The Paradox of Strategic Defaults

Real Time Economics and Calculated Risk both discuss new research by Paola Sapienza, Luigi Zingales, and Luigi Guiso on homeowners defaulting on mortgages even though they have the money to pay them. According to their research, 17% of households would default when their negative equity reaches 50% of the house’s value. The argument is that public policy has not sufficiently addressed this problem, focusing instead on homeowners who cannot afford their mortgages.

Let’s make this a little more concrete. Let’s say you bought a house with zero money down for $300,000 in early 2006. A few years later, the house is now worth $200,000, so your negative equity is 50% of the market value. Yet only 17% of people in your situation would walk away from the house. The other 83% would continue to pay the mortgage,  essentially throwing money away. Apparently people value the transaction costs of moving and the damage to their credit ratings at $100,000 (I think my numbers are approximately on the right scale – if anything they are probably low) – even after the fact that you can live in a house for free for several months before being evicted.

Or people are not as rational as economists would assume.

By James Kwak

34 thoughts on “The Paradox of Strategic Defaults

  1. Makes sense.
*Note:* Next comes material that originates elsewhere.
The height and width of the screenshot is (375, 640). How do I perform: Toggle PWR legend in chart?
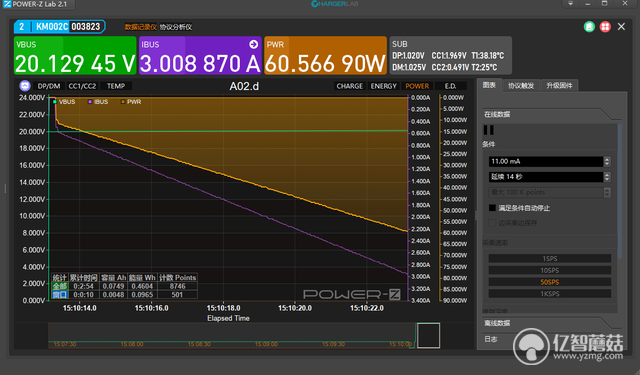[x=131, y=102]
But I look at it in a different way, also because I do not want to feel that I made worse/stupid decision buying the house.

    We had bought a house for $180K during the boom (mid-2006) and now it is worth $140K. But I owe only $110K on the mortgage (down and regular mortgage payments). If I would have instead opted for apartment in last 3 years, 36 months * $1000 rent = $36000.

    So basically, I have lost $4K and not $40K.

    This makes me feel good and little bit rational.

  2. You can bet after our interest only loan resets we will walk in a new york minute.. Do you honestly believe the 17 percent number? Non-recourse loan, Inland empire and bought at the top. No way in a blue moon will we stick it out.. Trust me.. The number of walk aways will be much higher. We can more than enough afford the home.. It is worth 300000 less then we bought it for. It is simple enough to buy another home with little down via the government FHA backed loans. Heck we will just buy a condo compliments of Barney Frank and this administration obsessions with homeowners… We all know a walk away will do nothing to your credit. Congress will make sure we throw out the fico scores because it won’t be fair to 1/2 of this countries folks who are in debt…

  3. Good to see some actual research in this area, but IMHO the paper raises more questions than it answers. Hopefully other researchers will pick up the baton.

    Mind you, it is very interesting that they conclude that both the Bush and Obama administrations have produced remediation strategies that assume a very low strategic default rate, based on the experience of the early 1990’s. (And both the U.K. and Australia had similar results from the same period; at that time people would do almost anything to keep their homes.)

  4. Wouldn’t one explanation be that homeowners are betting on house prices to rise again at some point in the not too distant future?

  5. If it is 17%, it shows most people arn’t too bright. But give people a few years at 10% unemployment, and they will figure out their house is sticks and stones (granite countertops), and is not worth chewing up most of their income (expecially when their “300K” tract house’s twin next door goes for 150K). Many of the people who bought recently thought it was a good “investment.” It is not, as least not at bubble era prices.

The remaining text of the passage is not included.